How often we hear this comment
about taxes: “It’s our money that we earned and the government takes it from
us.” It would seem that a synonym for
taxes would be “ripped off.”
I ask this: If one rents, should the rent payment be
called a rip-off?
Think of taxes as a users’ fee
for maintaining everything that has been brought to us by the blood, sweat and
tears of those who came before us. Roads,
bridges and ports; a defense capability to protect us from without; a criminal
justice system to protect us from within; a banking system to support the
world’s greatest economy; health and
safety protection….. Most people can add
much to this list.
So when
people—politicians or pundits—say that the modest fee that we pay to maintain
this incredible heritage is a rip-off, all I can say is shame…shame…shame.

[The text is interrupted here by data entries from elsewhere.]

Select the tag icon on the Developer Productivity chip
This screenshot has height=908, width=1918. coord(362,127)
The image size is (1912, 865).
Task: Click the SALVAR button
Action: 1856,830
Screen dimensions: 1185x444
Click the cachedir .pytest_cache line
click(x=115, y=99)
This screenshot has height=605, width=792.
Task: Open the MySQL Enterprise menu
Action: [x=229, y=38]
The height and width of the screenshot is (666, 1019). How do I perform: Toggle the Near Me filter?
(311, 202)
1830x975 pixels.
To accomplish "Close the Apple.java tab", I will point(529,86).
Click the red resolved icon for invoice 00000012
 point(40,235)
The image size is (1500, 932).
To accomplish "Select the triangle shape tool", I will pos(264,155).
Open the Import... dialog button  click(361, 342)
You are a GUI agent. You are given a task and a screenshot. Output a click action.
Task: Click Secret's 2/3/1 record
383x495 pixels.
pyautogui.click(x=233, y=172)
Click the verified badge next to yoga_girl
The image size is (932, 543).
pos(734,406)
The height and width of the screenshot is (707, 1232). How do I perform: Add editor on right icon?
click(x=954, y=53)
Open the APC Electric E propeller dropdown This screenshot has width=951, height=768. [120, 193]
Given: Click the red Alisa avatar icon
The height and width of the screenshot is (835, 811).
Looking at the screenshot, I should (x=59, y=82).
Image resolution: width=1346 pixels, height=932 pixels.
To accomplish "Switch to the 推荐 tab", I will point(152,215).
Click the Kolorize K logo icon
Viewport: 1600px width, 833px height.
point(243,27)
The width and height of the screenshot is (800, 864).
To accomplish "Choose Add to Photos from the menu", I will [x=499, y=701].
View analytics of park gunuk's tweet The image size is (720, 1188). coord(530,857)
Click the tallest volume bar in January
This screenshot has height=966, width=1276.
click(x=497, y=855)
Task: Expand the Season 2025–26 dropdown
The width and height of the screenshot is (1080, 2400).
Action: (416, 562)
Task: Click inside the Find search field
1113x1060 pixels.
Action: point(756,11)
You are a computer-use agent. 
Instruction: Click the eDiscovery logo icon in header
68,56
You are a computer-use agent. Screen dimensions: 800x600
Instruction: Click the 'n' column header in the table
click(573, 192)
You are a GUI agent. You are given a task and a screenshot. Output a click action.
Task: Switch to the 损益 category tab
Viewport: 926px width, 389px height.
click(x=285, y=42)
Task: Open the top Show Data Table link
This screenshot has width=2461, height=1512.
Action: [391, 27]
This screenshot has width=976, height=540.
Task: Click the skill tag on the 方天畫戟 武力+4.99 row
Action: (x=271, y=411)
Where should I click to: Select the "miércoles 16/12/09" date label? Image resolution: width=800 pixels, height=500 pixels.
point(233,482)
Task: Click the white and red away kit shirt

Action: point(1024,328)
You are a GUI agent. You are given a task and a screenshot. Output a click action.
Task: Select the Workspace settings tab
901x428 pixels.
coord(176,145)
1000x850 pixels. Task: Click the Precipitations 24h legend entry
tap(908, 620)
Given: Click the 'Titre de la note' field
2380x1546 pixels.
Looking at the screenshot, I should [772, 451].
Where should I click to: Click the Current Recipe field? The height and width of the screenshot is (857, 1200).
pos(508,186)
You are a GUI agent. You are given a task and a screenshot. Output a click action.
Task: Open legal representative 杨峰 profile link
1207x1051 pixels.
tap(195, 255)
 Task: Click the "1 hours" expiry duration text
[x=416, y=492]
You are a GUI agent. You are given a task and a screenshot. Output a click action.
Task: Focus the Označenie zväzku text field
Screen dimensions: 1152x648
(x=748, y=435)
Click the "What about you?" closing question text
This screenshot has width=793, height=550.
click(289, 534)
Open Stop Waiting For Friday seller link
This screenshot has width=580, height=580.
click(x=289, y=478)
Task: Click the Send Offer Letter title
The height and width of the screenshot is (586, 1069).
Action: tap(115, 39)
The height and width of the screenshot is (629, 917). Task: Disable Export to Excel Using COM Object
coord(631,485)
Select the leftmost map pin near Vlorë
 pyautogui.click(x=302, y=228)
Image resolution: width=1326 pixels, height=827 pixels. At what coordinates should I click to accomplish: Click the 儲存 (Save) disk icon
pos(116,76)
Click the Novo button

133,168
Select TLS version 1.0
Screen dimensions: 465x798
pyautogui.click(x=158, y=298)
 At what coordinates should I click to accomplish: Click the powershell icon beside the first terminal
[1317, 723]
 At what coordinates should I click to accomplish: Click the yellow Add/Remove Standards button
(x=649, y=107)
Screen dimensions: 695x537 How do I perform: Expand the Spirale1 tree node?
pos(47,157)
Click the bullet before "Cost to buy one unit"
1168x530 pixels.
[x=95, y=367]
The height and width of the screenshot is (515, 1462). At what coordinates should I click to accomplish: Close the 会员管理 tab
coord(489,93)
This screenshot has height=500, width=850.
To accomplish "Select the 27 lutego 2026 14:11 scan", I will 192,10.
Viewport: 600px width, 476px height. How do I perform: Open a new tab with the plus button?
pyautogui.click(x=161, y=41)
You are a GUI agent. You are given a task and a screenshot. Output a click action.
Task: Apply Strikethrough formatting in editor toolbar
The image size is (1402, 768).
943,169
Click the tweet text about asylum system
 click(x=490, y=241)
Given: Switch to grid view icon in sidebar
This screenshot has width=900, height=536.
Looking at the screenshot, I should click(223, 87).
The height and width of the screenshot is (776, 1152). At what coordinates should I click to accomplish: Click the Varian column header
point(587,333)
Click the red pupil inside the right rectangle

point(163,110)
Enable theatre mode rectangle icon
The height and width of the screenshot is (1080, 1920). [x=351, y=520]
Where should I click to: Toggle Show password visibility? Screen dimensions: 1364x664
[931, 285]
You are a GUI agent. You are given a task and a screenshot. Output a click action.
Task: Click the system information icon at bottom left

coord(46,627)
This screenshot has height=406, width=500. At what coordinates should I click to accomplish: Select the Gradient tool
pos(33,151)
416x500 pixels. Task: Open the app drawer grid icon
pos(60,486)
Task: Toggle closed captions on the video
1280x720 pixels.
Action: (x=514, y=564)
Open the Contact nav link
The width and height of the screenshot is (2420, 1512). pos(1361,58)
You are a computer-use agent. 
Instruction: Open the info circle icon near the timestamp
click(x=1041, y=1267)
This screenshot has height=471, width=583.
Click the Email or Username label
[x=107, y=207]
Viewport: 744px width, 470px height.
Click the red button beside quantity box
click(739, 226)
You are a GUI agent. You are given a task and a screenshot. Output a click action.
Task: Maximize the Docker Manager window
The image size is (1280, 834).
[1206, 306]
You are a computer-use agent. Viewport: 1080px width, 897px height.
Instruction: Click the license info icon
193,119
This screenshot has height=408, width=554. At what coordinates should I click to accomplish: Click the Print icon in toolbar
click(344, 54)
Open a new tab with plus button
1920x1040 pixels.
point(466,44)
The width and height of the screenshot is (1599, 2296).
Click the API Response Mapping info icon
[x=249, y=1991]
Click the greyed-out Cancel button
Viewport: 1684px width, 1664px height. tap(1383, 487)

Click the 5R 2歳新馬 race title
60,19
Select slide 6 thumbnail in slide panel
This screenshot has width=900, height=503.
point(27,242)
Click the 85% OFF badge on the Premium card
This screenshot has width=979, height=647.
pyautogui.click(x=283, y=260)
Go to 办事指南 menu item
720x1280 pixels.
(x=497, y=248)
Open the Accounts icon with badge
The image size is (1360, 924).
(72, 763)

Having said that (and I did in a recent letter to the editor
of the Santa Barbara News Press), we have a seriously broken income tax
system. Politicians on both sides say
it, but preparing my income tax returns this year, I became convinced that they
are right. Even with tax software, there
is unbelievable complexity. Much of the
complexity is in the opportunities for getting a deduction or exemption and
then pages of limitations that keep us from being allowed these deductions or
exemptions.
A clamor for tax simplification has sounded and resounded in
Congress for years. But nothing ever
gets done. Recently, Rep Dave Camp
(R-Michigan) presented a tax reform proposal that was soundly rejected by both
parties. It was as though someone had
dropped a bag of something very smelly on the congress floor and our elected
officials pushed and shoved to stay as far away from it as possible.
Is there a hope to break this partisan gridlock? Some have suggested a viable third party
(made up of dissidents from the two major parties). How about that?